開発するスキルを見誤ってしまうと、当然開発する学習プログラムも間違ってしまいます。
リスキリング後に一定のスキル開発成果があったとしても、それでは企業の競争力には期待していたほど寄与しないことになるでしょう。

社員の立場としても当初はモチベーションが上がっていたとしても、徐々に「なんで忙しい合間を縫ってスキル開発をしているのだろう」と疑念が生じてしまうリスクもあります。

社員にスキル開発のプログラムを提供したからといって慢心するのではなく、本質的に企業の成長に寄与するスキルを考える姿勢が求められます。


まとめ

リスキリングは、「DX(デジタルトランスフォーメーション)」に代表される、デジタル関連業務におけるスキルや知識の習得を意味することが多いでしょう。

欧米ではIT関連の成長分野に人材をシフトし雇用を守るため、2016年頃から取り組みが進んでいます。

近年では日本政府もリスキリングの推進を呼びかけており、経済産業省の「デジタル時代の人材政策に関する検討会」でリスキリングは以下のように定義されています。

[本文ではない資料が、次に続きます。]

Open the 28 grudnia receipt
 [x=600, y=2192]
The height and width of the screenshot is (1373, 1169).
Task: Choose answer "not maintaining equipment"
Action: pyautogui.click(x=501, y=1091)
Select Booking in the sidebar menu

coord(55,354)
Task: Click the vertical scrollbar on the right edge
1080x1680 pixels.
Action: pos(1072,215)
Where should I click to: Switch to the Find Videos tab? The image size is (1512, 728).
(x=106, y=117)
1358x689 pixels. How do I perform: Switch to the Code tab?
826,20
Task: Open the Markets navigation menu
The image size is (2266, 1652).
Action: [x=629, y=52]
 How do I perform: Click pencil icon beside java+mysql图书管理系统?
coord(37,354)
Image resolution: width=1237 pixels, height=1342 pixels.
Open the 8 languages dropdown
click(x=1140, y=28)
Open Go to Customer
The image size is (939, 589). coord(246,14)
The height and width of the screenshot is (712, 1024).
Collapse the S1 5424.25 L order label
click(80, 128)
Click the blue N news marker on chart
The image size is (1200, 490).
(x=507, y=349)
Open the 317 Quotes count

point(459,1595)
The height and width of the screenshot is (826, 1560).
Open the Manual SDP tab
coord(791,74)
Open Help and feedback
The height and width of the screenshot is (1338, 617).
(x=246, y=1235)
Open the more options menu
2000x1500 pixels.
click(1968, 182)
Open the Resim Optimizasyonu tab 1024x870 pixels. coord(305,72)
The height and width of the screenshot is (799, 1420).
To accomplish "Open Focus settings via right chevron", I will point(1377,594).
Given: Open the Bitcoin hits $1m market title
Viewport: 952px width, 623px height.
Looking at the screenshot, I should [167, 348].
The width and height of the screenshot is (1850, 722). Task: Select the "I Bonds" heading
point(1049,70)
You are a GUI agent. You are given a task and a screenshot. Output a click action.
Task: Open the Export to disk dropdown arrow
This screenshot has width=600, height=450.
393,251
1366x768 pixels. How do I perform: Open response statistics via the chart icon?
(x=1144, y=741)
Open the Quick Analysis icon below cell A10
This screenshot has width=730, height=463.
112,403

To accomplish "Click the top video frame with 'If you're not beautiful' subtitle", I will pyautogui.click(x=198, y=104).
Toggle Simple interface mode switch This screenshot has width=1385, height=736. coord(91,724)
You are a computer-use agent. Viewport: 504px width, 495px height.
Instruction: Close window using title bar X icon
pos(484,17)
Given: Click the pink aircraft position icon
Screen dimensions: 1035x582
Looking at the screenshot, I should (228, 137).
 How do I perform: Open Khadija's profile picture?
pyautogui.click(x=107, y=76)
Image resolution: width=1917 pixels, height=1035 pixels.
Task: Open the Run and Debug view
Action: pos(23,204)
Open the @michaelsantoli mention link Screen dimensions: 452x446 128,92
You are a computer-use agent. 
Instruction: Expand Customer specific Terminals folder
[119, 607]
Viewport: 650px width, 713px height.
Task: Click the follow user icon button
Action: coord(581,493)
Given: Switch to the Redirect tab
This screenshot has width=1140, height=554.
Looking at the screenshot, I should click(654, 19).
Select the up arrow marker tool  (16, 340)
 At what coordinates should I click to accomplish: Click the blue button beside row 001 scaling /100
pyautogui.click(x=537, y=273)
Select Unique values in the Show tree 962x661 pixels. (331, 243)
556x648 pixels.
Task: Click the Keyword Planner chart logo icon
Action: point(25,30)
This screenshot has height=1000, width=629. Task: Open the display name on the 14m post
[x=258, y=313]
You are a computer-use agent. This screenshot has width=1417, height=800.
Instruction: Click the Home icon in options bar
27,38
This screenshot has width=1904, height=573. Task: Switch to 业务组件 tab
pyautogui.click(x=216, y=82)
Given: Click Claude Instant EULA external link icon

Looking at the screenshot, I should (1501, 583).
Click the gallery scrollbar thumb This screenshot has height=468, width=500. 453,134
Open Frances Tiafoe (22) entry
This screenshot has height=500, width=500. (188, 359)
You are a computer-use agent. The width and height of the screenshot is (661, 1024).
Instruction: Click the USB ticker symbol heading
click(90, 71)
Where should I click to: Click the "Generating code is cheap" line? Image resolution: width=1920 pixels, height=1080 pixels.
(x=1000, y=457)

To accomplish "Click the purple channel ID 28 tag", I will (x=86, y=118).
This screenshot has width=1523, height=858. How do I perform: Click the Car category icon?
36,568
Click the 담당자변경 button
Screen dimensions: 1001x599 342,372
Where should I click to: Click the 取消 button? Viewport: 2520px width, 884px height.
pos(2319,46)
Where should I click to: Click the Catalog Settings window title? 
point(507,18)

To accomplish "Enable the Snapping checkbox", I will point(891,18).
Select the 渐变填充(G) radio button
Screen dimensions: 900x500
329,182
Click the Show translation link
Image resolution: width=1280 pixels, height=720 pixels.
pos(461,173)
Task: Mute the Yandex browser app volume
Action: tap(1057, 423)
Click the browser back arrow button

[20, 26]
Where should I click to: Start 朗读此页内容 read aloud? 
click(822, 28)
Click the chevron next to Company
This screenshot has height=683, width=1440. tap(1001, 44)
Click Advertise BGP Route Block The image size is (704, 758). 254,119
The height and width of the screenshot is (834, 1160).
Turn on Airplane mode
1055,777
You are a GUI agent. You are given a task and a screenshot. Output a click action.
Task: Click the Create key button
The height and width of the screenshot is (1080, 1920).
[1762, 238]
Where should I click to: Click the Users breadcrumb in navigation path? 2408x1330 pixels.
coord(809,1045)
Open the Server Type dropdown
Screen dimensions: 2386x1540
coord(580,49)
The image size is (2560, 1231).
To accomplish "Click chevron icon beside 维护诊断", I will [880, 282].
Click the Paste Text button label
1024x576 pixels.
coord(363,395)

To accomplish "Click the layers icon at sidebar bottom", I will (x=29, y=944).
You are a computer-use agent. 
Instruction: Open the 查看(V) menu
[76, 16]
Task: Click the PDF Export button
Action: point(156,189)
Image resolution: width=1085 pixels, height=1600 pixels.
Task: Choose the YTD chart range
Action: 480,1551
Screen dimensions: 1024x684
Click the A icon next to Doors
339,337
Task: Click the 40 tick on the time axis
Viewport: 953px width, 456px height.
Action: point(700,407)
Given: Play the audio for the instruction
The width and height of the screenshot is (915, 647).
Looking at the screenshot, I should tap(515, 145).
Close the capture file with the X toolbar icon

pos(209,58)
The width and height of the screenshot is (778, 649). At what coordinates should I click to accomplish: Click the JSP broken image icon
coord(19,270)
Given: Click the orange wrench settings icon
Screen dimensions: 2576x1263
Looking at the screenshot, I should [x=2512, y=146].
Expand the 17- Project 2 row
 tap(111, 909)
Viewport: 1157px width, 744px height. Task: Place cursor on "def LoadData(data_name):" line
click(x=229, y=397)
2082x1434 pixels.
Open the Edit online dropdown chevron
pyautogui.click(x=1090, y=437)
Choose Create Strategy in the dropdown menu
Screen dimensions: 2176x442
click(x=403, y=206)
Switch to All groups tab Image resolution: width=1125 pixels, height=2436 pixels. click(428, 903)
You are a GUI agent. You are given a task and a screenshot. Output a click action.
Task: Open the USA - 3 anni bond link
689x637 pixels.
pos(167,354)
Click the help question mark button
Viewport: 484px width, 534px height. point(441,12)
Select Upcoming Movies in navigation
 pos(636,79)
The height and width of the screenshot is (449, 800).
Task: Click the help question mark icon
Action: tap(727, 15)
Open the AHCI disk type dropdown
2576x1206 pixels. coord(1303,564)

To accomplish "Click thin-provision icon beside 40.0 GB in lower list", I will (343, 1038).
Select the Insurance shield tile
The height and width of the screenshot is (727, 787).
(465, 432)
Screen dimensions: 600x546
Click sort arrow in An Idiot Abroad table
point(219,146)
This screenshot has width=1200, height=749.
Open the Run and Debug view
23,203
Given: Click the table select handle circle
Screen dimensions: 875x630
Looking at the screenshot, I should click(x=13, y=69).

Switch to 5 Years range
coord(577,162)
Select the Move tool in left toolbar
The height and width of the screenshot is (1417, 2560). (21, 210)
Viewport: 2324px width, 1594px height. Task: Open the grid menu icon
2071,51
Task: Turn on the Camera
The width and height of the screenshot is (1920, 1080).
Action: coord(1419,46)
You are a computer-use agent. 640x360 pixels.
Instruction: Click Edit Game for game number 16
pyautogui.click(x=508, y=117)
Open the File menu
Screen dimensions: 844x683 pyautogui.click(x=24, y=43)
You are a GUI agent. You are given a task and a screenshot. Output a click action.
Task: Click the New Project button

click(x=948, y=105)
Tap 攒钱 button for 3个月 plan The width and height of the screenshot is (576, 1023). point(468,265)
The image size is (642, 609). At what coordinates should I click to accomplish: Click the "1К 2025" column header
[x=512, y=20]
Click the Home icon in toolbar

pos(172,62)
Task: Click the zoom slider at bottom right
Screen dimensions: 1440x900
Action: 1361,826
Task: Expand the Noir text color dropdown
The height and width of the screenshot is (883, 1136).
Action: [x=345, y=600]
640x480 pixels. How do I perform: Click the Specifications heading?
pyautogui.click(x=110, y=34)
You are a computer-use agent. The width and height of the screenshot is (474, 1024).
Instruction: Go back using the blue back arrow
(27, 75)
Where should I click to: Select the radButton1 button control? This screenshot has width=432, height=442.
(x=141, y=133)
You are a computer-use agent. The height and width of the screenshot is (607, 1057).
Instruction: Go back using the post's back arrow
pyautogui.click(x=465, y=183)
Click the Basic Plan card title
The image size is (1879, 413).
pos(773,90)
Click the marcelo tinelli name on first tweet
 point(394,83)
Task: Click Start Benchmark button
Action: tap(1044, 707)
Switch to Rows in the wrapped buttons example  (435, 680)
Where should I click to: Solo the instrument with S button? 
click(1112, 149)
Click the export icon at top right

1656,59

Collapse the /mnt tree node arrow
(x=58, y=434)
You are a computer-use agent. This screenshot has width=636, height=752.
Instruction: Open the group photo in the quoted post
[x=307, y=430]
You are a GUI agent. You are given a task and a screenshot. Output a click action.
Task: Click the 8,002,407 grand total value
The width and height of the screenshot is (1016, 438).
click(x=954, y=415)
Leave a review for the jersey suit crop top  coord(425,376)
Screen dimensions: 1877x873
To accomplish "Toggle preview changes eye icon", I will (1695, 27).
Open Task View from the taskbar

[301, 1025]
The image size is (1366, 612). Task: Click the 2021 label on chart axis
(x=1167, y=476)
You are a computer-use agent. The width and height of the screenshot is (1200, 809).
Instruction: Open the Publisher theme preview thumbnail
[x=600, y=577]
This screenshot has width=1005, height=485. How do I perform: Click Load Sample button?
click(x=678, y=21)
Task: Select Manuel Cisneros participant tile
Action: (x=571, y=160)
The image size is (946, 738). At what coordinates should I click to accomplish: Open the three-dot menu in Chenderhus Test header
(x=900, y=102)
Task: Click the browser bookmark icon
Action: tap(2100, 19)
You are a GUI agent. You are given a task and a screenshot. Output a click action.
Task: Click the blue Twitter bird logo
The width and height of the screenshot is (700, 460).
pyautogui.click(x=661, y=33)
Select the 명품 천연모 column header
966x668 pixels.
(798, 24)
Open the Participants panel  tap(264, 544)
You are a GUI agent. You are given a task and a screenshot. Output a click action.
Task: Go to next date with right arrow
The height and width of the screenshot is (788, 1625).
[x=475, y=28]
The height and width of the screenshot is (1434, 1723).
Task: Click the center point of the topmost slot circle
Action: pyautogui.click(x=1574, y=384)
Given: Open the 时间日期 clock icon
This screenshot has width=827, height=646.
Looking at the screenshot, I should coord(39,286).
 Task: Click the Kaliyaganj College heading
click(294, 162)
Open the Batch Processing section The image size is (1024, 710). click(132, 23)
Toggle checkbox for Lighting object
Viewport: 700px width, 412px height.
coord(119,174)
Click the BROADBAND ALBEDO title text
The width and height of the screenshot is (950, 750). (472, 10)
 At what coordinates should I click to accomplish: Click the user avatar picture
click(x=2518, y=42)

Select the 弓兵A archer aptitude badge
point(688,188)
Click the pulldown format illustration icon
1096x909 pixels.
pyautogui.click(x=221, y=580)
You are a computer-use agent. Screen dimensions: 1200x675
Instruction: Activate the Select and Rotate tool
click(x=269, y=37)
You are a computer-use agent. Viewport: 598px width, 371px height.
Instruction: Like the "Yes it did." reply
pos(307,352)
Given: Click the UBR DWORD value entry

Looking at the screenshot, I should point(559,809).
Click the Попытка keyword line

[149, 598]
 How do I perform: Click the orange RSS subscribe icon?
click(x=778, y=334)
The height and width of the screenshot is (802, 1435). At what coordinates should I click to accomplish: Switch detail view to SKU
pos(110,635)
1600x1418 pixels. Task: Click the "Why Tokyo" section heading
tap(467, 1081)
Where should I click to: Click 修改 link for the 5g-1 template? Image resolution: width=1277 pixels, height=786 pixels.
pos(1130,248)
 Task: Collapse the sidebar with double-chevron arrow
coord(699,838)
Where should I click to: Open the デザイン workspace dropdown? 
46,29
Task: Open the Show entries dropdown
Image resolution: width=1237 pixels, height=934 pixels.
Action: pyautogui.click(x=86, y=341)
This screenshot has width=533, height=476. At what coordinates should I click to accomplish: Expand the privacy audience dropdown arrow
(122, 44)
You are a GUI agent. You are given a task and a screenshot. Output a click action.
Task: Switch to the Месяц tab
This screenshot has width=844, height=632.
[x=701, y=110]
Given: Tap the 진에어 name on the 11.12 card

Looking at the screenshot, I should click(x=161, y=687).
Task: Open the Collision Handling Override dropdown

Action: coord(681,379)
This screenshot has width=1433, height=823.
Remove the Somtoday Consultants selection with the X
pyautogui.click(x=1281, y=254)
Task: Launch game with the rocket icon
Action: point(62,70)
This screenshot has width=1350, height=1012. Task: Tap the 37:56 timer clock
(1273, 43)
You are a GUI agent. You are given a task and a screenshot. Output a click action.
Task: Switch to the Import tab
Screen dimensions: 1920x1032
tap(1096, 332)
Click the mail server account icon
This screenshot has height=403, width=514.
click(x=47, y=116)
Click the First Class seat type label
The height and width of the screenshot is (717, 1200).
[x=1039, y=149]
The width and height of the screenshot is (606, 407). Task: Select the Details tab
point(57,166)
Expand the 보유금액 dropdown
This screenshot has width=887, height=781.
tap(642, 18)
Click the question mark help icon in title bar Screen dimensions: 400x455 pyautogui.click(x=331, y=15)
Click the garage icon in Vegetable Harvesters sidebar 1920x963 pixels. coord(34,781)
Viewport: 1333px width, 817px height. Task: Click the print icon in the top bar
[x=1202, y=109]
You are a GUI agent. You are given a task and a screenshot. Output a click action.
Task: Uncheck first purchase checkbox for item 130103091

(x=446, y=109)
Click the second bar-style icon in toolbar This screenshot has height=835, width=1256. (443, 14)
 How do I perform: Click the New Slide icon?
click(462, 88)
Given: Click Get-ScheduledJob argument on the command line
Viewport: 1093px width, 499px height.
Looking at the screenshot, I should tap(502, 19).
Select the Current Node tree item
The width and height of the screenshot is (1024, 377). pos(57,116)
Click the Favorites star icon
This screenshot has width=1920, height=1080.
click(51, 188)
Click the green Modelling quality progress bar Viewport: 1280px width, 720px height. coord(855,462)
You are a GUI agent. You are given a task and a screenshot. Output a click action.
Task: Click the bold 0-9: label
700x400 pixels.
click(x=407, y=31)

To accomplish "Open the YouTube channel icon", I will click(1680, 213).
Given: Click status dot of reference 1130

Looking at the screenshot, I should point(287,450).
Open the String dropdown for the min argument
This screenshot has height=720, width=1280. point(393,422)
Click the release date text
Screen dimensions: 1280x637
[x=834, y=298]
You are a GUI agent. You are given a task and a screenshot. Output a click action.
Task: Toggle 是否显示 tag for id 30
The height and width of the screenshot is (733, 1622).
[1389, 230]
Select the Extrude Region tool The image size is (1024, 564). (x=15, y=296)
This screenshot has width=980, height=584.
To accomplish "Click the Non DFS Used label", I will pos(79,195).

“新しい職業に就くために、あるいは、今の職業で必要とされるスキルの大幅な変化に適応するために、必要なスキルを獲得する/させること”
(出典:『リスキリングとは -DX時代の人材戦略と世界の潮流-2021年2月26日リクルートワークス研究所』

そのため、企業の生き残りにそれほど影響を及ぼさないIT教育を社員一律に施し、その結果「リスキリングをやったものの、あまり効果は感じられない」などの意見が出ることも少なくはありません。

スキルセットはリスキリングの中核事項になるため、ついつい「何を(What)」に注目しがちですが、中長期的なリスキリングを考えた際には「何のために(Why)」を考えるようにしてください。